__Task__:
When a line of the material has the word "value" in it, copy that line.

*-*-*

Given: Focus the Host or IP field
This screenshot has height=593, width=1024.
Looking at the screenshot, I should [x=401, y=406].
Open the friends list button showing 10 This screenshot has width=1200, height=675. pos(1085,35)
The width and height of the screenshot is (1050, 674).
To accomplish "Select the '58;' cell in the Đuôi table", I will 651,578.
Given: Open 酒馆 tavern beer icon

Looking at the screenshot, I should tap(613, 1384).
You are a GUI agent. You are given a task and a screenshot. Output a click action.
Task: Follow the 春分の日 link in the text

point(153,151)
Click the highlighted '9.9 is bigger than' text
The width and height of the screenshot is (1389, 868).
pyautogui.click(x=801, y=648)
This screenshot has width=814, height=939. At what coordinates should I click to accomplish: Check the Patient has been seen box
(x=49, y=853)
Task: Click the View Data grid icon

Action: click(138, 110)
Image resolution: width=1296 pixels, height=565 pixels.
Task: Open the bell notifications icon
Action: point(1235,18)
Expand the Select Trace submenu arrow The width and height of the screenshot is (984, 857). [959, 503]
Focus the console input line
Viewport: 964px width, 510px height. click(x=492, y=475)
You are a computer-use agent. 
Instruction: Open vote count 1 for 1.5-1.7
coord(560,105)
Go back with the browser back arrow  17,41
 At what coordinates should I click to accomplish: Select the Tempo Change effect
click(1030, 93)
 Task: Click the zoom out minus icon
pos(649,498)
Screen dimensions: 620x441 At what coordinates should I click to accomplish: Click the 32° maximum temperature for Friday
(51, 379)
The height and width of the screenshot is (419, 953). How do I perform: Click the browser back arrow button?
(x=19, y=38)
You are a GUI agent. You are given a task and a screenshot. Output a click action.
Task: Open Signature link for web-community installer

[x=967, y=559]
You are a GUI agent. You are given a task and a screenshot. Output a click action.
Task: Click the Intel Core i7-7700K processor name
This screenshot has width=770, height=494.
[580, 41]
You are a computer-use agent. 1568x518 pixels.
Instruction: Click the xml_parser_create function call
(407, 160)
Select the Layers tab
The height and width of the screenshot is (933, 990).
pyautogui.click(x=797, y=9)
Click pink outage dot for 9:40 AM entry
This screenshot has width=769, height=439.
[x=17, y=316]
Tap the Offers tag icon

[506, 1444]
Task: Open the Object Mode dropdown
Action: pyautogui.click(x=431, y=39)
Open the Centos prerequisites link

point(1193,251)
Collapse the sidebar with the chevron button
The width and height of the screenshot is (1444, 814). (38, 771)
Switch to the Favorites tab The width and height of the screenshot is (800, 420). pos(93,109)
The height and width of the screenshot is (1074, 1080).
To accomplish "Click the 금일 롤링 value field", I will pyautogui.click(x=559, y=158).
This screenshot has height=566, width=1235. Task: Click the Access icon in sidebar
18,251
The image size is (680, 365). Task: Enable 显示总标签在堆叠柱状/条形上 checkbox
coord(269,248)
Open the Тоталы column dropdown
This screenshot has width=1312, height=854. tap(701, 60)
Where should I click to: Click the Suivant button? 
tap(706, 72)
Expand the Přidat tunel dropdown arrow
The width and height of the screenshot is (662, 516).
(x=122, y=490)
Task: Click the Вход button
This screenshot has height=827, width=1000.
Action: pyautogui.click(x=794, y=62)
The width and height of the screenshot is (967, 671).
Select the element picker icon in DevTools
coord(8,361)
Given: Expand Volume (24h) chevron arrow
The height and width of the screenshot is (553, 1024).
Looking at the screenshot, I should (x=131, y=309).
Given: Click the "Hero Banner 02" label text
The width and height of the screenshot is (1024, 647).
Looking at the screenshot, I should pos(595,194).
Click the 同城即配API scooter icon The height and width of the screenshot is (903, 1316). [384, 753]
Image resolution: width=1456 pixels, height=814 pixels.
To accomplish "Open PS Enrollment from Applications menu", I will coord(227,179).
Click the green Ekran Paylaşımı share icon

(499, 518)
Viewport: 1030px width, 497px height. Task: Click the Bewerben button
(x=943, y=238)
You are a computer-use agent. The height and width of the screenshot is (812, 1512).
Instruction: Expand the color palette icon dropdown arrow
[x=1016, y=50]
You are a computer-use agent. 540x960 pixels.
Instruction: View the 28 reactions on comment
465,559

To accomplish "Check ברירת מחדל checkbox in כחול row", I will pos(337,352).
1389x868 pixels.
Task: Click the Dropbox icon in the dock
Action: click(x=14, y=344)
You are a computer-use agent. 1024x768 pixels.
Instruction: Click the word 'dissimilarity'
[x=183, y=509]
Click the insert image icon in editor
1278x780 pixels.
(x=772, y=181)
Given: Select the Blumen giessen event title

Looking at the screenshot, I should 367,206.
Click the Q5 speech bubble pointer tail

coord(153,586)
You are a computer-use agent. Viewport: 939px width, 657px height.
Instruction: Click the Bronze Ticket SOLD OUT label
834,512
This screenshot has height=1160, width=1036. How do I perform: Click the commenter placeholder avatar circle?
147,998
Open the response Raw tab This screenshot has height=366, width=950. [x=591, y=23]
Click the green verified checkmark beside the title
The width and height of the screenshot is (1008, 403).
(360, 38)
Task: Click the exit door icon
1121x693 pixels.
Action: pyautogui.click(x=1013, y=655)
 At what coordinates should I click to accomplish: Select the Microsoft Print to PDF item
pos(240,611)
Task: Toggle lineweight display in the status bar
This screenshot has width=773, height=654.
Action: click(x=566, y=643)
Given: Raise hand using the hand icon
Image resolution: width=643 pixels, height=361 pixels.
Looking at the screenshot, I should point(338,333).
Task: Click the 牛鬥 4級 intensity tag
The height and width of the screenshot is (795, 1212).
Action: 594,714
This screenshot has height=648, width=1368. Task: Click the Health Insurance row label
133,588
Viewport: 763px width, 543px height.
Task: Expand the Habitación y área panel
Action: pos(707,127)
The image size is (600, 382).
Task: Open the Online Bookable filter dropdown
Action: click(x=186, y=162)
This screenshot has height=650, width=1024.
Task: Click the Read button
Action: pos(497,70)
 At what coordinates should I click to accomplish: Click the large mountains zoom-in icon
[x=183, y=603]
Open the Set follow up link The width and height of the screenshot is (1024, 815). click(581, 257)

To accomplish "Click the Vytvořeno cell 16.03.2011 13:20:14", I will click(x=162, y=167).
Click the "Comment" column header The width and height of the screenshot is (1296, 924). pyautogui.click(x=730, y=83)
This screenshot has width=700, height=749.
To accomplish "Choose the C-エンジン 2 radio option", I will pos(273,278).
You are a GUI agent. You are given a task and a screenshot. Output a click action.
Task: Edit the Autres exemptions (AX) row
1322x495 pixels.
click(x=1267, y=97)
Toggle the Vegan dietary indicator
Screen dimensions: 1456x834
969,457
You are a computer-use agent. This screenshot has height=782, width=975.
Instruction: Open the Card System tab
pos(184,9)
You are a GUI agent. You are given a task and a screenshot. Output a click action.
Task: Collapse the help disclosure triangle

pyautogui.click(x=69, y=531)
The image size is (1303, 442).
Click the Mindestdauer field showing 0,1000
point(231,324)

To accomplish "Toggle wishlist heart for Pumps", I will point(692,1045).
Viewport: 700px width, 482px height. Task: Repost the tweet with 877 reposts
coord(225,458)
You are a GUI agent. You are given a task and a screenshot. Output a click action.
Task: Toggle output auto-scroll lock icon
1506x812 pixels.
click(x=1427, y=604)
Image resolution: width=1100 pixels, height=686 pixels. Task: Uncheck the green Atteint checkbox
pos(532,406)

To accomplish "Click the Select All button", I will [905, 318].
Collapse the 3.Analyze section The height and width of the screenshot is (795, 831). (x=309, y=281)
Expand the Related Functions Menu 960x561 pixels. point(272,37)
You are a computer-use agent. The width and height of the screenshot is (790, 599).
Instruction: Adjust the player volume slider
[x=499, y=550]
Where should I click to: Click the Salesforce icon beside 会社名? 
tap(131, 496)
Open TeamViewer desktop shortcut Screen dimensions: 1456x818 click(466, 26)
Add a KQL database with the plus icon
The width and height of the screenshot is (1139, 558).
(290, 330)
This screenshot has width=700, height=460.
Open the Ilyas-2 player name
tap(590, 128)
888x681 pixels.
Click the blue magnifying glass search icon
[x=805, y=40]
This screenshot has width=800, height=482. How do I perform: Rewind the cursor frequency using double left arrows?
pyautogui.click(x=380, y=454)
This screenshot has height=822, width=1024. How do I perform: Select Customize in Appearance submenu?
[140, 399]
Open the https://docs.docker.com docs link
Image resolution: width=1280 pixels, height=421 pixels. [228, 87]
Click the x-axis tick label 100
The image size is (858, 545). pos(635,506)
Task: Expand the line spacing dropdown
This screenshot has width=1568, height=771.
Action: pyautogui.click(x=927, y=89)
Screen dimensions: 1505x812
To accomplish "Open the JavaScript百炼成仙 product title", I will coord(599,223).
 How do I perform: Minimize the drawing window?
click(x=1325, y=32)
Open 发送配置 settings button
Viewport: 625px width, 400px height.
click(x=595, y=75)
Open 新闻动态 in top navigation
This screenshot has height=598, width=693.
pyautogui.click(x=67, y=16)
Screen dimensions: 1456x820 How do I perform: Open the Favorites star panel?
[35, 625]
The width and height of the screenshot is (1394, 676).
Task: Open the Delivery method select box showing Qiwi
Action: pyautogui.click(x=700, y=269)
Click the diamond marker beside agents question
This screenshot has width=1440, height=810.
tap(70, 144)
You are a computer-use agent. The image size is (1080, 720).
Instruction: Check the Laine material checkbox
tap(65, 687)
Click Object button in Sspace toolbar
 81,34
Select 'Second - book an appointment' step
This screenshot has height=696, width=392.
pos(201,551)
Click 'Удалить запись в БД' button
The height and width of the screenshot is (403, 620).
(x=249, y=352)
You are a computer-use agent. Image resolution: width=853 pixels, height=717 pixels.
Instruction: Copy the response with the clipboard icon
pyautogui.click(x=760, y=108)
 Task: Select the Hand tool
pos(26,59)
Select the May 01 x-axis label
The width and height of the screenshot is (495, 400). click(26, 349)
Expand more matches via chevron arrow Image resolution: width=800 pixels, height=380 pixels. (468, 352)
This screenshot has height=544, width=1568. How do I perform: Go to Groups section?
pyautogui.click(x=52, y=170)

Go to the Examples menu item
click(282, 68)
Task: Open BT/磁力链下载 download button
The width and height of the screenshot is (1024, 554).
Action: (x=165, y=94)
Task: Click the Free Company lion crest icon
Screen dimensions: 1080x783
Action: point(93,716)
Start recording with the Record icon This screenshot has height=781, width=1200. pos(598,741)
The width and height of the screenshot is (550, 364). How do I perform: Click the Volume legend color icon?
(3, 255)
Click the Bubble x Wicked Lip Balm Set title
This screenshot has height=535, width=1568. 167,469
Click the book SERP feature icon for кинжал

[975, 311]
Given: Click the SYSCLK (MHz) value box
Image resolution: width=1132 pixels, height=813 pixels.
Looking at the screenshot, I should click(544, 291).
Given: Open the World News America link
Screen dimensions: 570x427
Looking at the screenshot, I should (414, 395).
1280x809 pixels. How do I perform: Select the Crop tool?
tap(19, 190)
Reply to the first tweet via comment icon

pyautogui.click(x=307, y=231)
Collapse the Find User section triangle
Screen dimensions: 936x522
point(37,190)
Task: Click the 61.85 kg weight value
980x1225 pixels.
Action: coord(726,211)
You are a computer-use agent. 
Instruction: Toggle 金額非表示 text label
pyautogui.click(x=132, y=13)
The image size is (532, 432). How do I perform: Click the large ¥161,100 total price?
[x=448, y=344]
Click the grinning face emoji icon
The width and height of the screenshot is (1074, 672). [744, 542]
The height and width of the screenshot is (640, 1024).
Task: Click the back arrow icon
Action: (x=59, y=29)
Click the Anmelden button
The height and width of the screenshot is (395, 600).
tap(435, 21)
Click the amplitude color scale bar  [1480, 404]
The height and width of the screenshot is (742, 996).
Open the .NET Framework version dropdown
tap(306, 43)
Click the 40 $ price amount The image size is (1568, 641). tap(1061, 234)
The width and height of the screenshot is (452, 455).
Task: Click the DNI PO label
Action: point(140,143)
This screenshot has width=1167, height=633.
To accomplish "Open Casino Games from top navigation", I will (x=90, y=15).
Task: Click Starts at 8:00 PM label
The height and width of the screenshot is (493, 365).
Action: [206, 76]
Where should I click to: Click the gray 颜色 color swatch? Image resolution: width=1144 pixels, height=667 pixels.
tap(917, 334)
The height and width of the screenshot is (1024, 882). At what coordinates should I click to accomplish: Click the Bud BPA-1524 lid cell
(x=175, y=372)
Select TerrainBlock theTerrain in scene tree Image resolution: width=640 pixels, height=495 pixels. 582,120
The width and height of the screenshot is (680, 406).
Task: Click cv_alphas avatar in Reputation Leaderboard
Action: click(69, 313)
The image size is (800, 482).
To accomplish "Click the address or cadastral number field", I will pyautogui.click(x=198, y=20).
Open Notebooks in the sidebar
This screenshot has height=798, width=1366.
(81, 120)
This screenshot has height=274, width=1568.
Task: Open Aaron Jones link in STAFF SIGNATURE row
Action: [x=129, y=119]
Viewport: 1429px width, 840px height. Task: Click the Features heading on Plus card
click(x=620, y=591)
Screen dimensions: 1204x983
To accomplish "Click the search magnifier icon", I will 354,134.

*-*-*

__Output for this exercise__:
To accomplish "Click the 금일 롤링 value field", I will pyautogui.click(x=559, y=158).
Given: Click the SYSCLK (MHz) value box
Task: Click the 61.85 kg weight value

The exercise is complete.